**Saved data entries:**
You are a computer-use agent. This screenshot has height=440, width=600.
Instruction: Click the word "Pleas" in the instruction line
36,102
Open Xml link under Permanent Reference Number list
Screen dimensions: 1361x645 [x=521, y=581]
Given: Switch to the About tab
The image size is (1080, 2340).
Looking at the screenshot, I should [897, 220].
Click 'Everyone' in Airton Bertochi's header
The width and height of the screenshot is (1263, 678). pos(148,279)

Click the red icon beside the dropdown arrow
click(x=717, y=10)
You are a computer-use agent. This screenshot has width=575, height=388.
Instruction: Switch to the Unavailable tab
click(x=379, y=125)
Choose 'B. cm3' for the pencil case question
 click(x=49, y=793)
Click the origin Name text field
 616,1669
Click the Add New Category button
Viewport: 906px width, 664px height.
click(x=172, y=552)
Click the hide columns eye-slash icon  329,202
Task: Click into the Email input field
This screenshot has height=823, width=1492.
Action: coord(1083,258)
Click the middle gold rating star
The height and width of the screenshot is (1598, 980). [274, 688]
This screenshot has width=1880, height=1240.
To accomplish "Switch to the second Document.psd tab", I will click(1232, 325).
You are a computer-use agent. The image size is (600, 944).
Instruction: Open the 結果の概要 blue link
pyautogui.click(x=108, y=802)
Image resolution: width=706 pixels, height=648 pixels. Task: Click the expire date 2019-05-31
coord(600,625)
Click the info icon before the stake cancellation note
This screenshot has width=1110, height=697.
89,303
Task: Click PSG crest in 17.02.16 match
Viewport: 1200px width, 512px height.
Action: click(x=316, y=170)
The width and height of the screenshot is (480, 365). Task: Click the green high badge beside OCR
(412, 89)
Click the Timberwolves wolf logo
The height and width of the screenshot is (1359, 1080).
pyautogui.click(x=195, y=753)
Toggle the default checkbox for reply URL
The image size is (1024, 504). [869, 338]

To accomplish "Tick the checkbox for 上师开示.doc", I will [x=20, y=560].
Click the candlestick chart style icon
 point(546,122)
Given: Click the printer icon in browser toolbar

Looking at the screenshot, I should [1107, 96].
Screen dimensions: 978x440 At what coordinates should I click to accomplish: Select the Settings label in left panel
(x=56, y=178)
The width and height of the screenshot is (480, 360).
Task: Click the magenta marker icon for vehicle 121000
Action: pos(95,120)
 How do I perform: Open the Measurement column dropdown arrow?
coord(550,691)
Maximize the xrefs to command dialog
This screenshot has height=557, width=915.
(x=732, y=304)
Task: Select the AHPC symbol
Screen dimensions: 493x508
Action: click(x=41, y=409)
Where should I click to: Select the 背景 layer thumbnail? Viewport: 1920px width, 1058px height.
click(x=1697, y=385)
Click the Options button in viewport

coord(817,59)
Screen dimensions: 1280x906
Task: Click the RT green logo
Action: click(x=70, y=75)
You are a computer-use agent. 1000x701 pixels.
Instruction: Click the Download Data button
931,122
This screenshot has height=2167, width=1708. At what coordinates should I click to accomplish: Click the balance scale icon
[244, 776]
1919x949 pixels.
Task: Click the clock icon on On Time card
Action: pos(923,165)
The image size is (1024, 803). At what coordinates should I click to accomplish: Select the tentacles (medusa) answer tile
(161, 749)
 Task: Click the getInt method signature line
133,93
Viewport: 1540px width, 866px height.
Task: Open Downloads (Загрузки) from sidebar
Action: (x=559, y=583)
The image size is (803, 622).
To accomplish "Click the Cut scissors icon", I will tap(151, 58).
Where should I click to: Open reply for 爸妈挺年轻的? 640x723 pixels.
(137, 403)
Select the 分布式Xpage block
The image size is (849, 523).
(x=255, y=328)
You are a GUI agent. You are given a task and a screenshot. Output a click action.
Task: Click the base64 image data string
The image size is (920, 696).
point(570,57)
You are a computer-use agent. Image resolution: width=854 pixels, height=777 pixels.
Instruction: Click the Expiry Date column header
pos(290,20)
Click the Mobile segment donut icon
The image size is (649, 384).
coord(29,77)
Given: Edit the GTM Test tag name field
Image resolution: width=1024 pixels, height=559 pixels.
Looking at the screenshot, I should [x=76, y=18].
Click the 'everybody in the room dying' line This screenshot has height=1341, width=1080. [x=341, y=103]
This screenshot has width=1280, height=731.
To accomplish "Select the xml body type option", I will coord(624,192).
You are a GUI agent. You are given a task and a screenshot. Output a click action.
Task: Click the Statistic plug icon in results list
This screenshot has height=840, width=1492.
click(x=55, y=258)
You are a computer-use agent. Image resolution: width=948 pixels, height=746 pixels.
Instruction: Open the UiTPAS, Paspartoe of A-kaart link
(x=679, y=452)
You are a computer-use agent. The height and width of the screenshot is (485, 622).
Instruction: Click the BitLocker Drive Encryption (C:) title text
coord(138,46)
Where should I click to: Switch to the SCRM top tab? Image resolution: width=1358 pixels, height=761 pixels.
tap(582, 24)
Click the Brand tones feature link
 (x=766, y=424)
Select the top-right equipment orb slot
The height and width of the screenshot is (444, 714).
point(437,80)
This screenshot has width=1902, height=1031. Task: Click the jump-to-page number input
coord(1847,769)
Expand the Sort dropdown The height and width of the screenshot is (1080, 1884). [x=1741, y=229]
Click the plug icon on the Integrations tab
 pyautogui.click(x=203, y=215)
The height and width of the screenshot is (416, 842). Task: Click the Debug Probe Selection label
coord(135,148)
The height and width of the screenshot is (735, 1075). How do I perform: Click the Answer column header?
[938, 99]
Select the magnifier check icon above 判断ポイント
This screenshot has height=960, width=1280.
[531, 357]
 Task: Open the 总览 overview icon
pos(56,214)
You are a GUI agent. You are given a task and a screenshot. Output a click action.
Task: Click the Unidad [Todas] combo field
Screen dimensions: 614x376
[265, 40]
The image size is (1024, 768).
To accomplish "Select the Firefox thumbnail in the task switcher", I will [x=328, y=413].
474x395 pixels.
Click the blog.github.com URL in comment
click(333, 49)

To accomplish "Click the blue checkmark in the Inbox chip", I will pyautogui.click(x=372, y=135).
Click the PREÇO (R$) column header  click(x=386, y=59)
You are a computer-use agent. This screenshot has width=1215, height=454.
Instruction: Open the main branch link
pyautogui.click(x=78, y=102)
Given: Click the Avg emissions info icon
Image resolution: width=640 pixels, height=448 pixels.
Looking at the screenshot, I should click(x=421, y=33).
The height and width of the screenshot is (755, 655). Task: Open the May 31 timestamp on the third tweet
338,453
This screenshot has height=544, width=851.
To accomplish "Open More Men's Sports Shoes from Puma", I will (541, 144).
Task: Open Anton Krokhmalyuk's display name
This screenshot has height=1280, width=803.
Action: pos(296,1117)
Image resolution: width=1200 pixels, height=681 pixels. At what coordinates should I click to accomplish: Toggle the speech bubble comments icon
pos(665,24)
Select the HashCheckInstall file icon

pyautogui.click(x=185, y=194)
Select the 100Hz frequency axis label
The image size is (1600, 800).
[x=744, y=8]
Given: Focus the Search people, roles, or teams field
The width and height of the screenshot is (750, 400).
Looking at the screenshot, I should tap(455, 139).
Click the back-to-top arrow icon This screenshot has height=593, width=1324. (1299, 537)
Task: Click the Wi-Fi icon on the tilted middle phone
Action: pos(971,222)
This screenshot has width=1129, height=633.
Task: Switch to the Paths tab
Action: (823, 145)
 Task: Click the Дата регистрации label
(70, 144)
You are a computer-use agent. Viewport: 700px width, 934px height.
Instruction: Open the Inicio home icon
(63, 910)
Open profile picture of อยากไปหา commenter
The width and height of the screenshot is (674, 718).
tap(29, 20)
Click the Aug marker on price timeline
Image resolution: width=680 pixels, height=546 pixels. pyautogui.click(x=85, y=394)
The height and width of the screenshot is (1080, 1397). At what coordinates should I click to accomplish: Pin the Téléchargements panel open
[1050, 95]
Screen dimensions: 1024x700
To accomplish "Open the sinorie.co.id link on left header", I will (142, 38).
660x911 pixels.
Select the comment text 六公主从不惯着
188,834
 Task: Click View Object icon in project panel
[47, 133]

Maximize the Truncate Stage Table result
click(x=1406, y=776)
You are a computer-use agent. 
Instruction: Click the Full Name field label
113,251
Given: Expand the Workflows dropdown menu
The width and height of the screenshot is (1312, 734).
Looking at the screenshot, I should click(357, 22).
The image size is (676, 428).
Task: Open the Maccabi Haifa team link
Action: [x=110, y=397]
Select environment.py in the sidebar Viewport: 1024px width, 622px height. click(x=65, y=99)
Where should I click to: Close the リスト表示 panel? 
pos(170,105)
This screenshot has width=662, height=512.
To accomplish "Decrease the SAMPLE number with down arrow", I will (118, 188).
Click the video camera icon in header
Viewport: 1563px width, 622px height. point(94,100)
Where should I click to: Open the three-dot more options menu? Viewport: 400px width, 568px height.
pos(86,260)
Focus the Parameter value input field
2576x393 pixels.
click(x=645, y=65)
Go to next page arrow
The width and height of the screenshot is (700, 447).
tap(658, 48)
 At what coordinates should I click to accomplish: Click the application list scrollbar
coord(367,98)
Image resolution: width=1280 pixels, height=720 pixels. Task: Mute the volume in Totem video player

**Work instructions:** Whenever "computer" occurs in a line of the entries, copy that line.

**Task answer:**
You are a computer-use agent. This screenshot has height=440, width=600.
You are a computer-use agent. This screenshot has width=575, height=388.
You are a computer-use agent. The image size is (600, 944).
You are a computer-use agent. 1000x701 pixels.
You are a computer-use agent. Image resolution: width=854 pixels, height=777 pixels.
You are a computer-use agent. Image resolution: width=948 pixels, height=746 pixels.
You are a computer-use agent. The height and width of the screenshot is (485, 622).
You are a computer-use agent. This screenshot has width=1215, height=454.
You are a computer-use agent. Viewport: 700px width, 934px height.
You are a computer-use agent. 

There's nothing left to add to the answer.